* BEGIN Records supplied *
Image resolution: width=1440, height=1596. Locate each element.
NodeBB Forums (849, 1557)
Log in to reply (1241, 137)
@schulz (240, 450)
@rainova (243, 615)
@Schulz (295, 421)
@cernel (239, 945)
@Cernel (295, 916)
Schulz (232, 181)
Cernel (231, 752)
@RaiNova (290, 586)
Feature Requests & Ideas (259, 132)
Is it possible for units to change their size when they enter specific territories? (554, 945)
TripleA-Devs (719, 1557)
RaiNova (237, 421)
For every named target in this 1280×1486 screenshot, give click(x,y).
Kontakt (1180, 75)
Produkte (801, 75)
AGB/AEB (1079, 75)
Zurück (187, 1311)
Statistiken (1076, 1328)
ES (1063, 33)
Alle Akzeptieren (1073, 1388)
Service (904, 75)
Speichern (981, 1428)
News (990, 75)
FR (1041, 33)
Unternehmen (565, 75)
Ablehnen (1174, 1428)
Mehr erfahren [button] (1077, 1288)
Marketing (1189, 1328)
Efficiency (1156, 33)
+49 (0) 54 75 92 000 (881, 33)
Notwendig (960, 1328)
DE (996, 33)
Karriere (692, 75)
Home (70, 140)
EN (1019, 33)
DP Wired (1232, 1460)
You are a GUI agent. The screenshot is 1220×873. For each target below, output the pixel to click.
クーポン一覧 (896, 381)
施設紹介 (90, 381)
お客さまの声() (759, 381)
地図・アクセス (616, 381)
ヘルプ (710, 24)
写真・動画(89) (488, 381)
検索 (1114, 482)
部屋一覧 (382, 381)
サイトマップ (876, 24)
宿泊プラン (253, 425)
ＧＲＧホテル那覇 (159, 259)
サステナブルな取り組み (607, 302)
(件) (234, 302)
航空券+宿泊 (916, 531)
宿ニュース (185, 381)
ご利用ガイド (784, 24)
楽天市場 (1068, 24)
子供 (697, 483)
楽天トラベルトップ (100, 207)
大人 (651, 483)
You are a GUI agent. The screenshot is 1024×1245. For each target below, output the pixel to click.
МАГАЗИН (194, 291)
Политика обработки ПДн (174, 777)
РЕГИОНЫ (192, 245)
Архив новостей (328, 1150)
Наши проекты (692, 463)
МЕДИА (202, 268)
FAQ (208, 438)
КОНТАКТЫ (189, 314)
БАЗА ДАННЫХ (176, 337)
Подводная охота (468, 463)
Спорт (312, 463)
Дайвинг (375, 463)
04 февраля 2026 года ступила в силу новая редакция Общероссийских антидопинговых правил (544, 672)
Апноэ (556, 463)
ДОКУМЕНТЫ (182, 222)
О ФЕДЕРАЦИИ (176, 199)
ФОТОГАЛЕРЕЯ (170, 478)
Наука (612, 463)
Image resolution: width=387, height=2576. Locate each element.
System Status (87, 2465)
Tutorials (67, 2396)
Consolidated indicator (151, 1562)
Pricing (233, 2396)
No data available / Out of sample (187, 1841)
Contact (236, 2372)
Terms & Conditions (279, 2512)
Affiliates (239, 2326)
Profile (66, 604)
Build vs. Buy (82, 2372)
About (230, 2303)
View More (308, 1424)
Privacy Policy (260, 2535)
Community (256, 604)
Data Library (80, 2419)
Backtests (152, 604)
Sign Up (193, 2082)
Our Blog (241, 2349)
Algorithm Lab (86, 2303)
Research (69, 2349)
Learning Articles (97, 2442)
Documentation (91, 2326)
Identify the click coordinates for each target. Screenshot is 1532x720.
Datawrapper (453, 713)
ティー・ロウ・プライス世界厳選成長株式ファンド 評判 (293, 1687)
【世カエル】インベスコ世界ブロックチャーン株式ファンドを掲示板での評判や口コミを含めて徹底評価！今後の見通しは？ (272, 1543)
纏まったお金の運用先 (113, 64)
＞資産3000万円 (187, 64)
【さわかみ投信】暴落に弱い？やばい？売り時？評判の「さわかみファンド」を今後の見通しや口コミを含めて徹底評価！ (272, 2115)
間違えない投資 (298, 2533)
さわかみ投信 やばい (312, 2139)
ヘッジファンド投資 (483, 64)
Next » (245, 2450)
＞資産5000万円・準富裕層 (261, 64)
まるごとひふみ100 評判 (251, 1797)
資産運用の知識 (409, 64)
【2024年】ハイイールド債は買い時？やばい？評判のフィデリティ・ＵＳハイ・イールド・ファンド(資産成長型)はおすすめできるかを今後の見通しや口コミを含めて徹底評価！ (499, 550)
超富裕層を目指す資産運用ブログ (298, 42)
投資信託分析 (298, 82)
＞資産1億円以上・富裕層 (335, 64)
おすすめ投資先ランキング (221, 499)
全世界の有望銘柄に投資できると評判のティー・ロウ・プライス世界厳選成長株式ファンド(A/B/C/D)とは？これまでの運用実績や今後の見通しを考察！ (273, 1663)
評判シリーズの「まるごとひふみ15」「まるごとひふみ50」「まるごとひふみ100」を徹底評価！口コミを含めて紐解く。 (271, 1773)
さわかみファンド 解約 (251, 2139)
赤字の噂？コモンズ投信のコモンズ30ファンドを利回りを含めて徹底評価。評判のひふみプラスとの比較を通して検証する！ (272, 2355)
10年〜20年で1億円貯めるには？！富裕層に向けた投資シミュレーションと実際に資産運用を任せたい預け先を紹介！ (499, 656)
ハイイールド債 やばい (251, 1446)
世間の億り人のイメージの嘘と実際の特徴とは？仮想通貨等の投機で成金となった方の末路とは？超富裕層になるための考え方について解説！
* END Records supplied *
Brief: Copy out every line of the records above verbatim, with wording, coordinates, and line order unchanged.

Solution for this exercise:
Image resolution: width=1440, height=1596. Locate each element.
NodeBB Forums (849, 1557)
Log in to reply (1241, 137)
@schulz (240, 450)
@rainova (243, 615)
@Schulz (295, 421)
@cernel (239, 945)
@Cernel (295, 916)
Schulz (232, 181)
Cernel (231, 752)
@RaiNova (290, 586)
Feature Requests & Ideas (259, 132)
Is it possible for units to change their size when they enter specific territories? (554, 945)
TripleA-Devs (719, 1557)
RaiNova (237, 421)
For every named target in this 1280×1486 screenshot, give click(x,y).
Kontakt (1180, 75)
Produkte (801, 75)
AGB/AEB (1079, 75)
Zurück (187, 1311)
Statistiken (1076, 1328)
ES (1063, 33)
Alle Akzeptieren (1073, 1388)
Service (904, 75)
Speichern (981, 1428)
News (990, 75)
FR (1041, 33)
Unternehmen (565, 75)
Ablehnen (1174, 1428)
Mehr erfahren [button] (1077, 1288)
Marketing (1189, 1328)
Efficiency (1156, 33)
+49 (0) 54 75 92 000 (881, 33)
Notwendig (960, 1328)
DE (996, 33)
Karriere (692, 75)
Home (70, 140)
EN (1019, 33)
DP Wired (1232, 1460)
You are a GUI agent. The screenshot is 1220×873. For each target below, output the pixel to click.
クーポン一覧 (896, 381)
施設紹介 (90, 381)
お客さまの声() (759, 381)
地図・アクセス (616, 381)
ヘルプ (710, 24)
写真・動画(89) (488, 381)
検索 (1114, 482)
部屋一覧 (382, 381)
サイトマップ (876, 24)
宿泊プラン (253, 425)
ＧＲＧホテル那覇 (159, 259)
サステナブルな取り組み (607, 302)
(件) (234, 302)
航空券+宿泊 (916, 531)
宿ニュース (185, 381)
ご利用ガイド (784, 24)
楽天市場 (1068, 24)
子供 (697, 483)
楽天トラベルトップ (100, 207)
大人 (651, 483)
You are a GUI agent. The screenshot is 1024×1245. For each target below, output the pixel to click.
МАГАЗИН (194, 291)
Политика обработки ПДн (174, 777)
РЕГИОНЫ (192, 245)
Архив новостей (328, 1150)
Наши проекты (692, 463)
МЕДИА (202, 268)
FAQ (208, 438)
КОНТАКТЫ (189, 314)
БАЗА ДАННЫХ (176, 337)
Подводная охота (468, 463)
Спорт (312, 463)
Дайвинг (375, 463)
04 февраля 2026 года ступила в силу новая редакция Общероссийских антидопинговых правил (544, 672)
Апноэ (556, 463)
ДОКУМЕНТЫ (182, 222)
О ФЕДЕРАЦИИ (176, 199)
ФОТОГАЛЕРЕЯ (170, 478)
Наука (612, 463)
Image resolution: width=387, height=2576. Locate each element.
System Status (87, 2465)
Tutorials (67, 2396)
Consolidated indicator (151, 1562)
Pricing (233, 2396)
No data available / Out of sample (187, 1841)
Contact (236, 2372)
Terms & Conditions (279, 2512)
Affiliates (239, 2326)
Profile (66, 604)
Build vs. Buy (82, 2372)
About (230, 2303)
View More (308, 1424)
Privacy Policy (260, 2535)
Community (256, 604)
Data Library (80, 2419)
Backtests (152, 604)
Sign Up (193, 2082)
Our Blog (241, 2349)
Algorithm Lab (86, 2303)
Research (69, 2349)
Learning Articles (97, 2442)
Documentation (91, 2326)
Identify the click coordinates for each target. Screenshot is 1532x720.
Datawrapper (453, 713)
ティー・ロウ・プライス世界厳選成長株式ファンド 評判 (293, 1687)
【世カエル】インベスコ世界ブロックチャーン株式ファンドを掲示板での評判や口コミを含めて徹底評価！今後の見通しは？ (272, 1543)
纏まったお金の運用先 (113, 64)
＞資産3000万円 (187, 64)
【さわかみ投信】暴落に弱い？やばい？売り時？評判の「さわかみファンド」を今後の見通しや口コミを含めて徹底評価！ (272, 2115)
間違えない投資 (298, 2533)
さわかみ投信 やばい (312, 2139)
ヘッジファンド投資 (483, 64)
Next » (245, 2450)
＞資産5000万円・準富裕層 (261, 64)
まるごとひふみ100 評判 (251, 1797)
資産運用の知識 (409, 64)
【2024年】ハイイールド債は買い時？やばい？評判のフィデリティ・ＵＳハイ・イールド・ファンド(資産成長型)はおすすめできるかを今後の見通しや口コミを含めて徹底評価！ (499, 550)
超富裕層を目指す資産運用ブログ (298, 42)
投資信託分析 (298, 82)
＞資産1億円以上・富裕層 (335, 64)
おすすめ投資先ランキング (221, 499)
全世界の有望銘柄に投資できると評判のティー・ロウ・プライス世界厳選成長株式ファンド(A/B/C/D)とは？これまでの運用実績や今後の見通しを考察！ (273, 1663)
評判シリーズの「まるごとひふみ15」「まるごとひふみ50」「まるごとひふみ100」を徹底評価！口コミを含めて紐解く。 (271, 1773)
さわかみファンド 解約 (251, 2139)
赤字の噂？コモンズ投信のコモンズ30ファンドを利回りを含めて徹底評価。評判のひふみプラスとの比較を通して検証する！ (272, 2355)
10年〜20年で1億円貯めるには？！富裕層に向けた投資シミュレーションと実際に資産運用を任せたい預け先を紹介！ (499, 656)
ハイイールド債 やばい (251, 1446)
世間の億り人のイメージの嘘と実際の特徴とは？仮想通貨等の投機で成金となった方の末路とは？超富裕層になるための考え方について解説！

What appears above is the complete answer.